··· DATASET ENTRIES ···

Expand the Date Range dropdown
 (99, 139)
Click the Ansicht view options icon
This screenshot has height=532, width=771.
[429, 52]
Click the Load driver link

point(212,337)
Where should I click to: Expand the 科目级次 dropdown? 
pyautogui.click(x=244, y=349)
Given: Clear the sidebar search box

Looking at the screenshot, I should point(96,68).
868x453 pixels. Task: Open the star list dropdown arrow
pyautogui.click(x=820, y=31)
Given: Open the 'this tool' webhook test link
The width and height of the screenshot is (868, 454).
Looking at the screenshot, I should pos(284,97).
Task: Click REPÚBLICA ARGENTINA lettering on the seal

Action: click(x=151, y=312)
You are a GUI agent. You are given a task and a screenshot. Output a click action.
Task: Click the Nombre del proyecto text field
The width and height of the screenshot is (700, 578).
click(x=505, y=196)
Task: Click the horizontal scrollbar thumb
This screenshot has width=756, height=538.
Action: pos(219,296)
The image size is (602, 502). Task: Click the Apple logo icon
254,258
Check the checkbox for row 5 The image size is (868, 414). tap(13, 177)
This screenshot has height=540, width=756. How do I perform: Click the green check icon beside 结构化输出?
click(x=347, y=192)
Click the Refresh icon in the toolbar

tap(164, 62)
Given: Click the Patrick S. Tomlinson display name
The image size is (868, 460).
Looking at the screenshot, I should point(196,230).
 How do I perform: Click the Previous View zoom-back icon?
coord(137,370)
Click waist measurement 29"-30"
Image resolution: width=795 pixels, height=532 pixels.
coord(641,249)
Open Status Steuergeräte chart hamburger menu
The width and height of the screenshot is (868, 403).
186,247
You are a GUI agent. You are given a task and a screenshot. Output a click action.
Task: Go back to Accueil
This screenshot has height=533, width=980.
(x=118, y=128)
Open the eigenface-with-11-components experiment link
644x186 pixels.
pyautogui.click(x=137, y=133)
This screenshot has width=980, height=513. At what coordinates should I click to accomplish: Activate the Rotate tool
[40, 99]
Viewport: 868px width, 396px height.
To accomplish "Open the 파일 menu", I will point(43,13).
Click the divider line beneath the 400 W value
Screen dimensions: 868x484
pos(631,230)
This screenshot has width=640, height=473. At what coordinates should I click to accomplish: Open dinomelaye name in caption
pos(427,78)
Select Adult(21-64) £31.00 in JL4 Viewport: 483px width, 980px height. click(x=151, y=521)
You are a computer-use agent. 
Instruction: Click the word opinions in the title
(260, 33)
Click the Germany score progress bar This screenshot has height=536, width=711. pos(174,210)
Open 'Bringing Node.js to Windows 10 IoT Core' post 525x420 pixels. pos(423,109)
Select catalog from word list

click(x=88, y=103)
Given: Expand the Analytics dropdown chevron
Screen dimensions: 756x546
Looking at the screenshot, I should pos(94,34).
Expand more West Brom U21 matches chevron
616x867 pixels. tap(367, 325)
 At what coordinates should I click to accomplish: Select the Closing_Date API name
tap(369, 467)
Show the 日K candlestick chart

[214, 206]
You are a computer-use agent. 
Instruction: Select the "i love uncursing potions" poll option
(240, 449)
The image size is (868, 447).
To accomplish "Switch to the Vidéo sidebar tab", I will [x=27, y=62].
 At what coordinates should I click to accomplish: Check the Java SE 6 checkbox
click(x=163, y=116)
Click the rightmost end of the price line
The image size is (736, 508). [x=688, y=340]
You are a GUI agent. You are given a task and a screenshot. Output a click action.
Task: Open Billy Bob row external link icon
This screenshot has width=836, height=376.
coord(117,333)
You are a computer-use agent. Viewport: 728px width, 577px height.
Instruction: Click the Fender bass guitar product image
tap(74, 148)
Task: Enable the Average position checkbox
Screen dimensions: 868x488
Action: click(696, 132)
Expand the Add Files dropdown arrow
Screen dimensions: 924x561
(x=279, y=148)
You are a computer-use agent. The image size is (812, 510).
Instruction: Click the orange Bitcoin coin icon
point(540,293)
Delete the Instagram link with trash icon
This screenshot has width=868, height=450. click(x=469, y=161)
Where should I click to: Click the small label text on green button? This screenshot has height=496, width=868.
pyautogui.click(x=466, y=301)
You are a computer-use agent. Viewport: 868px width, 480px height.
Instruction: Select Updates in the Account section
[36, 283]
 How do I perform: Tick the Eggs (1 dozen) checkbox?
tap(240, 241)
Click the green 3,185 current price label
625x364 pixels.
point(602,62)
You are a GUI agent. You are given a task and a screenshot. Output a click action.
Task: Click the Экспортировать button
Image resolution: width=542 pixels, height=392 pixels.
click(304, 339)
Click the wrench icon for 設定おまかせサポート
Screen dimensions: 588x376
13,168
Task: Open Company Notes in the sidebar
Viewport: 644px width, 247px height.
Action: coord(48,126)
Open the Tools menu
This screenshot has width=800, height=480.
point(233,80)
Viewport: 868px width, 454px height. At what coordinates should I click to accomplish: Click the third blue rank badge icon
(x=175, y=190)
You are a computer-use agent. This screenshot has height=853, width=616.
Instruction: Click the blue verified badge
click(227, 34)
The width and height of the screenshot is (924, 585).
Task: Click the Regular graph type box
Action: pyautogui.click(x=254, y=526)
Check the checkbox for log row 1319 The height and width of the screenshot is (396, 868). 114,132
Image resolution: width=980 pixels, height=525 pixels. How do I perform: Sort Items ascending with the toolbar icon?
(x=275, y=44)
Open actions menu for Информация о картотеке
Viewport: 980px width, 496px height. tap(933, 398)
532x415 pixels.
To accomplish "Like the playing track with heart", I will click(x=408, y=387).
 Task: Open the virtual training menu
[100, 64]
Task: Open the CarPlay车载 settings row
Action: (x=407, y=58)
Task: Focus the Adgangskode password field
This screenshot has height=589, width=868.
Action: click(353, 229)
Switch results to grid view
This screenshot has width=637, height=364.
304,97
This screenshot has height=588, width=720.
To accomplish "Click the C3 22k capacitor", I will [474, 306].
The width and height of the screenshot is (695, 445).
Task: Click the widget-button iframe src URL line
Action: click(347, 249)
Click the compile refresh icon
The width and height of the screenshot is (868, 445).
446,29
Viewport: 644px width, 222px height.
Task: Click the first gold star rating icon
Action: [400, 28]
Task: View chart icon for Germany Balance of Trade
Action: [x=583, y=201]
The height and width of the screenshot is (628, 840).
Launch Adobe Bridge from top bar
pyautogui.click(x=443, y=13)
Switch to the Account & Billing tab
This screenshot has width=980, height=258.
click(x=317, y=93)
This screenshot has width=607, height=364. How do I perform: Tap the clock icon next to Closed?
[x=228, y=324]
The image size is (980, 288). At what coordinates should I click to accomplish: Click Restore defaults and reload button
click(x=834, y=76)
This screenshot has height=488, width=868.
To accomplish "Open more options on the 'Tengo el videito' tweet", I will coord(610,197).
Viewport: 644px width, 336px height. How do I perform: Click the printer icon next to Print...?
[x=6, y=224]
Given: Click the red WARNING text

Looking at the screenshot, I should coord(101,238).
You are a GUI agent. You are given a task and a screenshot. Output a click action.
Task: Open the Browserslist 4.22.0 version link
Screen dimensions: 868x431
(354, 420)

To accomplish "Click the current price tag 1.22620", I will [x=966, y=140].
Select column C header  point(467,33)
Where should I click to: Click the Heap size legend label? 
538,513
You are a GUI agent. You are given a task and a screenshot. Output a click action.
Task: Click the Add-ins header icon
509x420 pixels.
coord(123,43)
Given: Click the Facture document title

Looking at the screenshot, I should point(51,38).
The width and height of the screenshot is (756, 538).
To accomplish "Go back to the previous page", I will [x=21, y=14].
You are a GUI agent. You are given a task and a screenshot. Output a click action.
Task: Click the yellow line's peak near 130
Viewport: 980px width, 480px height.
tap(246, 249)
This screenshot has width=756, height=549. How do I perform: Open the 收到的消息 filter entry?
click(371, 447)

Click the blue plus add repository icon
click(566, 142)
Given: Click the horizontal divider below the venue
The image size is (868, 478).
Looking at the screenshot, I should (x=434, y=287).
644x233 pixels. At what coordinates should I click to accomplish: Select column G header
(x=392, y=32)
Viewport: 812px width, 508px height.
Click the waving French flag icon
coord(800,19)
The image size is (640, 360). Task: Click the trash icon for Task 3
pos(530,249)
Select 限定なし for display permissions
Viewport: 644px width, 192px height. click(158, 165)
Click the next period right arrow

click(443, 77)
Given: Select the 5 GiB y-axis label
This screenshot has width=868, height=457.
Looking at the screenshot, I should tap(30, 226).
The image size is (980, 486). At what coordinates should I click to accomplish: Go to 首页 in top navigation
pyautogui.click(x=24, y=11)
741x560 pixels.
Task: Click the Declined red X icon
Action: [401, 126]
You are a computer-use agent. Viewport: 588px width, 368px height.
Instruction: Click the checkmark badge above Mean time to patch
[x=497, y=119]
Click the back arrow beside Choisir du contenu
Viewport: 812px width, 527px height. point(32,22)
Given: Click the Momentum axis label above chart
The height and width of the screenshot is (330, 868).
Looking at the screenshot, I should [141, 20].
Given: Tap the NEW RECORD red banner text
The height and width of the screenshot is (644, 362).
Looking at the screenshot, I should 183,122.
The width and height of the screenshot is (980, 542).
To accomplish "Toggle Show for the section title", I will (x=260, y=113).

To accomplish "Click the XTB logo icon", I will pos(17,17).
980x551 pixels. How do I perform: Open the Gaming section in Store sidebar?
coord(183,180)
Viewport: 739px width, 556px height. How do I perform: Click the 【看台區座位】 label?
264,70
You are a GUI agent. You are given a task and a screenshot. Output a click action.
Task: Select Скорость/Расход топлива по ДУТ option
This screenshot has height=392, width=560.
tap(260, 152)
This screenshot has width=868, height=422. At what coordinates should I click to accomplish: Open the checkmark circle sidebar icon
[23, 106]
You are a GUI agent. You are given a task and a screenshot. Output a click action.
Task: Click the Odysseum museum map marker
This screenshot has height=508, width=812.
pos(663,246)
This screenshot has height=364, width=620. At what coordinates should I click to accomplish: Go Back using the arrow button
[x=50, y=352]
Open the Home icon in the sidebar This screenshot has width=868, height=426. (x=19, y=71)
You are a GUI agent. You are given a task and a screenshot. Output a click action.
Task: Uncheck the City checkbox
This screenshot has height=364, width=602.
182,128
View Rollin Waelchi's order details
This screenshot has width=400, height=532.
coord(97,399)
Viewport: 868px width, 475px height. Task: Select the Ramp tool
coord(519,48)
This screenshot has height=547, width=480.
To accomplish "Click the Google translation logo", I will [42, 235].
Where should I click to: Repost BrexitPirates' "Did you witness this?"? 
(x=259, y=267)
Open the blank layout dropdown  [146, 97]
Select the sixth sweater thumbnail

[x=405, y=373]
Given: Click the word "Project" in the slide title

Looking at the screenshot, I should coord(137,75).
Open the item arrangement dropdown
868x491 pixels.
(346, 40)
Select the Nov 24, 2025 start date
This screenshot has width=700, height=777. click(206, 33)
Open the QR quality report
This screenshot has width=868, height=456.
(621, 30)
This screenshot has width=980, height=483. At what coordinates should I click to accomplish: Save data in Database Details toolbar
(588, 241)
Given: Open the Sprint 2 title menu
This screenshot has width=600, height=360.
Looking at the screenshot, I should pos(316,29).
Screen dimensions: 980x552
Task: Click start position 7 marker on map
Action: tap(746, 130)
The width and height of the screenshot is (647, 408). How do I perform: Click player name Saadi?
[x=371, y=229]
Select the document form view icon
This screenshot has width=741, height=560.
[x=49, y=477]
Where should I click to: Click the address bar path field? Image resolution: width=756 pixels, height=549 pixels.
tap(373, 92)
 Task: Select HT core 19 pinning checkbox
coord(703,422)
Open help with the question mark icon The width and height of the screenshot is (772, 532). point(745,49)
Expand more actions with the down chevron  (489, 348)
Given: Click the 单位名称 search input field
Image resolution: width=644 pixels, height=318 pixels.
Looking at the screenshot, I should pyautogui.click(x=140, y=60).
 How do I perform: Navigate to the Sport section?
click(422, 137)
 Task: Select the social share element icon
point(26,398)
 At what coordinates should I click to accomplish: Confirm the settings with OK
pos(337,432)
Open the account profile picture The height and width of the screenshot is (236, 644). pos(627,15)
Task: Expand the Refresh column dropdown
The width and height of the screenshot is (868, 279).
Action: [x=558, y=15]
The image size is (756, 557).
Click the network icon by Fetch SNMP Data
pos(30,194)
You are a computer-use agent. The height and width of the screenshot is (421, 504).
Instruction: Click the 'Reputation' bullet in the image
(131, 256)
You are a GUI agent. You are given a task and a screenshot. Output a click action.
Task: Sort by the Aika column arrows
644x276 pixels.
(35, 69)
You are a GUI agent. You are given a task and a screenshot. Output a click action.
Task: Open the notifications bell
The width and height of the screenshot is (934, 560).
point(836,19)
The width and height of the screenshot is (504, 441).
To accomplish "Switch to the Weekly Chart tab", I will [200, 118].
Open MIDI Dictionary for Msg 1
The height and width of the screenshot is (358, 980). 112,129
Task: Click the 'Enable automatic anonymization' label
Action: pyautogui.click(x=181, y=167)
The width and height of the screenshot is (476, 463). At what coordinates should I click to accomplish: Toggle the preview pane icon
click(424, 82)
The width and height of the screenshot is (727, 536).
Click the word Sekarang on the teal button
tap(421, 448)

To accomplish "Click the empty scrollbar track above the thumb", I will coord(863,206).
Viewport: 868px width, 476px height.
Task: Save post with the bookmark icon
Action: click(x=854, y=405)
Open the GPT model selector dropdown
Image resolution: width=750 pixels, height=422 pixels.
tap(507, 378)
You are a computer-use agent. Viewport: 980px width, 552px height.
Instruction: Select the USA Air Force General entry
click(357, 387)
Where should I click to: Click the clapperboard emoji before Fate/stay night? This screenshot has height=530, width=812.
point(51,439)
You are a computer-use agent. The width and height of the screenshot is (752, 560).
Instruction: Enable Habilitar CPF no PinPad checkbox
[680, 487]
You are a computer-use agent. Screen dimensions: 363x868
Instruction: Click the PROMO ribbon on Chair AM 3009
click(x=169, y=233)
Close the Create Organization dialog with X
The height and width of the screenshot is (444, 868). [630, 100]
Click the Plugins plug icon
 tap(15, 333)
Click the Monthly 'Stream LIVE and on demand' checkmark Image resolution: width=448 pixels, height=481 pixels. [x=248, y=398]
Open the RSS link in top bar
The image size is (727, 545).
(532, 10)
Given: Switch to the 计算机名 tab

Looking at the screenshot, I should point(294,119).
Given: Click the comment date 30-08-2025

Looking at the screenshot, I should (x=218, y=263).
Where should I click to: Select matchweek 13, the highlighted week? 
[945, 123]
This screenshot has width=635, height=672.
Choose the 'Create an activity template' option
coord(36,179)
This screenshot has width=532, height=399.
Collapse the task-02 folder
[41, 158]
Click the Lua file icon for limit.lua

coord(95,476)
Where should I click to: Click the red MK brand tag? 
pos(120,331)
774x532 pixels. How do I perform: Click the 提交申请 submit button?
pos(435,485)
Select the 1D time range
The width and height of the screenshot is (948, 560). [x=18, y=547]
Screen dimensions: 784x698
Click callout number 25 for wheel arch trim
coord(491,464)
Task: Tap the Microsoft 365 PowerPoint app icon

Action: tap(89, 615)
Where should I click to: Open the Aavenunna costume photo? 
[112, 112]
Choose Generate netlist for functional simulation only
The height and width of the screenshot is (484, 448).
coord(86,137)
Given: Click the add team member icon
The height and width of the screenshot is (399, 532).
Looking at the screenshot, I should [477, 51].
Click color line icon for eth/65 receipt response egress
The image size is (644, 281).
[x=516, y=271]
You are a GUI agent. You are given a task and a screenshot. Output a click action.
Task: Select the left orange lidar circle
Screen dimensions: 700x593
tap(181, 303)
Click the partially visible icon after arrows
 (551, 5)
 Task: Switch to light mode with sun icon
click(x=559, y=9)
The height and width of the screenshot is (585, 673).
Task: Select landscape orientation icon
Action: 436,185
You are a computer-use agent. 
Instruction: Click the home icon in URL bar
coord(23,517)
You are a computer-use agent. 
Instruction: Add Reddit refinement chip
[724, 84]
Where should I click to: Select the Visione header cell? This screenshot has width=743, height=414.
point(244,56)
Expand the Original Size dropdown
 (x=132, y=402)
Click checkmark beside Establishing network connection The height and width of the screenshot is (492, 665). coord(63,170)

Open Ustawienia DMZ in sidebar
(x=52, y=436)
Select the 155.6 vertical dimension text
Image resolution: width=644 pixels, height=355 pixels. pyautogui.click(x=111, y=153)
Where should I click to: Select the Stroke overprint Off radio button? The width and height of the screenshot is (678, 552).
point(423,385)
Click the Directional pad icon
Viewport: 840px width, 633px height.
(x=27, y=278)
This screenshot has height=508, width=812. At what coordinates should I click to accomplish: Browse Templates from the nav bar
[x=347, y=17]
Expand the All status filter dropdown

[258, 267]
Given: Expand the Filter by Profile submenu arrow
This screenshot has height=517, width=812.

···

WHAT YOU ARE ASKED TO DO: Every line above that contains the word "horizontal" should be reported.

OUTPUT FOR THIS EXERCISE:
Task: Click the horizontal scrollbar thumb
Given: Click the horizontal divider below the venue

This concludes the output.